Immersed in the fifth season of Sunset Music and Arts concerts held at Incarnation Episcopal Church in the Sunset district of San Francisco, Mathew Chacko revels in the series’ good fortune. When Chacko along with co-director Sally Porter Munro launched the music program in 2014 with a powerful U.S. premiere of British composer Ian Venables’s music and a robust concert by the Rimsky-Korsakov String Quartet from St. Petersburg Russia, they knew they were making a splash.
But unknown — indeed, unpredictable for any new arts initiative — was the rippling impact the affordably-priced concerts and workshops might have on the community. Nor was it anticipated the series would attract an increasing number of high quality local, national, and international musicians eager to participate in the intimate concerts and casual, interactive workshops and presentations.
“The motivation for starting in the Sunset District was that there was not much cultural activity in the area,” says Chacko in a recent interview. In addition to directing the series, he is the church’s organist and music director. “We had a wonderful venue, grand piano, pipe organ, tremendous acoustics. We wanted to foster up-and-coming talent in addition to great professional musicians.”
A concert April 13 with San Francisco-based Ensemble Illume features contemporary composer Kaija Saariaho’s Je sens un deuxième coeur (I feel a second heartbeat) and Johannes Brahms’s Trio Op. 114 in A Minor. Ensemble Illume formed in 2018 with a mission to perform the work of living composers and thereby expand the repertory for the trio’s well-established musicians and unusual instrumental configuration of viola, cello, and piano.
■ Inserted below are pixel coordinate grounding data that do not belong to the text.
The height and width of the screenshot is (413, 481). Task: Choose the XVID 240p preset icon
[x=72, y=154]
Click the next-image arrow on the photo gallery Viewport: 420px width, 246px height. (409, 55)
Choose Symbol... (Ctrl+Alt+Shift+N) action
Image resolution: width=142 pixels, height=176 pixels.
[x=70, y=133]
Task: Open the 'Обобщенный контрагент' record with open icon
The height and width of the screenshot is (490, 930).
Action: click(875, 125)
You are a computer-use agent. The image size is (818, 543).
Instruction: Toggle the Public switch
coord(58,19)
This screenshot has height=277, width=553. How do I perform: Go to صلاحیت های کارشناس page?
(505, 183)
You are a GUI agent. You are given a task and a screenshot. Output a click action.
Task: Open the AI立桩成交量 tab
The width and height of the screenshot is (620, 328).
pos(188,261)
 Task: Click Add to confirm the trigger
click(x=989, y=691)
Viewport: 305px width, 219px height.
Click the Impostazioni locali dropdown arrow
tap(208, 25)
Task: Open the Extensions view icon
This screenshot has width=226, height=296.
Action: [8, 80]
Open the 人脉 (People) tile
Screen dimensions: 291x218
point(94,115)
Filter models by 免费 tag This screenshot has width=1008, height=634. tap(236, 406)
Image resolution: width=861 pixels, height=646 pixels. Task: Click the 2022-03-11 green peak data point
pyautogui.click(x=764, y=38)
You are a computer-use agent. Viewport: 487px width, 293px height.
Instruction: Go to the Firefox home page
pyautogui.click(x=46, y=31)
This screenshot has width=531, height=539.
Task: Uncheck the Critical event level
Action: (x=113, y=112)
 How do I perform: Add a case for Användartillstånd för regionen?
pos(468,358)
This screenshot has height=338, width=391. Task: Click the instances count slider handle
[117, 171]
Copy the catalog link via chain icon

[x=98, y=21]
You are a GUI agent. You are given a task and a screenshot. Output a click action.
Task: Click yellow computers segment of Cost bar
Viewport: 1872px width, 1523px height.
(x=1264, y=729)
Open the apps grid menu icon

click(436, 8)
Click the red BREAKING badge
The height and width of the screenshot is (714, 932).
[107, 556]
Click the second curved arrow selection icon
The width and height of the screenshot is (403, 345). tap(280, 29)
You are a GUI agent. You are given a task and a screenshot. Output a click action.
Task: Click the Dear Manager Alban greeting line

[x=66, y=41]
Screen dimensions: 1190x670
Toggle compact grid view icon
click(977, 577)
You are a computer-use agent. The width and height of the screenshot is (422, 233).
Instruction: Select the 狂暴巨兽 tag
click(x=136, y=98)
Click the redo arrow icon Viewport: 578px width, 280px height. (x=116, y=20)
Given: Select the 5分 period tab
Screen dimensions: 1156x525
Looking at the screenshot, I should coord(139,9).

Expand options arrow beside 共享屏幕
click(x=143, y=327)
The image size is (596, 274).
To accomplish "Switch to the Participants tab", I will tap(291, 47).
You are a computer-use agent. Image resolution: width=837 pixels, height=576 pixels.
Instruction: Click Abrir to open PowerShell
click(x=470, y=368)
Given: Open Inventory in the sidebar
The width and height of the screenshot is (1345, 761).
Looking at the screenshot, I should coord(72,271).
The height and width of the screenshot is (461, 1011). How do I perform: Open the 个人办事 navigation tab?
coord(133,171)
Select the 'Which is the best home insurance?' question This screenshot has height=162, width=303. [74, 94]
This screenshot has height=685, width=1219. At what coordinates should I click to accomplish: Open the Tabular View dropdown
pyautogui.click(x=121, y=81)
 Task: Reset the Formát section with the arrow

Violist Jessica Chang is founder and director of Chamber Music by the Bay and performs frequently with ensembles in Northern California. Laura Gaynon, cellist, is an active performer and educator, with degrees from Yale University and the San Francisco Conservatory of Music. Pianist Allegra Chapman appears regularly with Bay Area and national chamber ensembles and string quartets. She is highly regarded for collaborations with living composers and support for young composers and musicians.
“This is the first time they will appear so I don’t know how much they’ll say about the works,” says Chacko, “but I encourage artists to talk to the audience. It enhances the performance.” Anecdotes about how they came to perform a work or, in one recent example, why the first three notes of an Amy Williams score caused a musician to “have to perform” the piece, add context. “Stories give audiences a connection, especially to a modern piece. They better understand the structure and sounds and how the artists come to know the piece,” says Chacko.
About the upcoming program, Chacko says championing 20th-century classical music like that of Saariaho provides particular pleasure. “Kaija brings a sense of lyricism and an orchestral sound,” Chacko says. “She gets to different moods in the five movements; she shows the emotional states a woman [with child] goes through. The nice thing is that it shows the progression. You go through the stages of a person.”
Audiences at the concerts tend to be middle age to older, with racial diversity at 60 percent white, 40 percent other races. Holiday concerts draw more families and young people. “There are more women than men, which is one reason we’d like to expand to more world and jazz music,” he says. “We’d like to see a wider crossover of race by bringing wider genres of music.”
To that end, the series has added jazz performances, live opera, and Shakespeare presentations to its classical concerts in the last few years. A series called East Meets West combined classical European and classical Indian music. “Next year we will celebrate Beethoven’s 250th anniversary,” says Chacko. “We’ll focus on his lesser known works: San Francisco Renaissance Voices is working to bring Beethoven’s oratorio, Christ on the Mount of Olives. We will have that, along with chamber works done by instrumental trios and (other ensembles).”
A partnership with Sylvia Anderson at the S.F. Conservatory of Music brings recital performances in which young musicians in her workshops perform. “[For] these type of concerts, we don’t charge for tickets,” says Chacko. “It gives up-and-coming artists opportunity; it introduces new music and art forms to new audiences. By not charging admission, it gives people who may not have the means [for tickets to an event at a large concert hall] to experience music in an intimate setting.”
On the wish list for the 2020 season is additional financial support to bolster the “shoestring budget and pay artists more generously,” Chacko says. More importantly, the all-volunteer team behind the series looks for awareness. Getting the word out about “the amazing established artist and the young talent appearing at the venue” he says is imperative. “We’re a part of the church’s community service; we’ve built a reputation. I’d love more support and people from the community at the concerts.”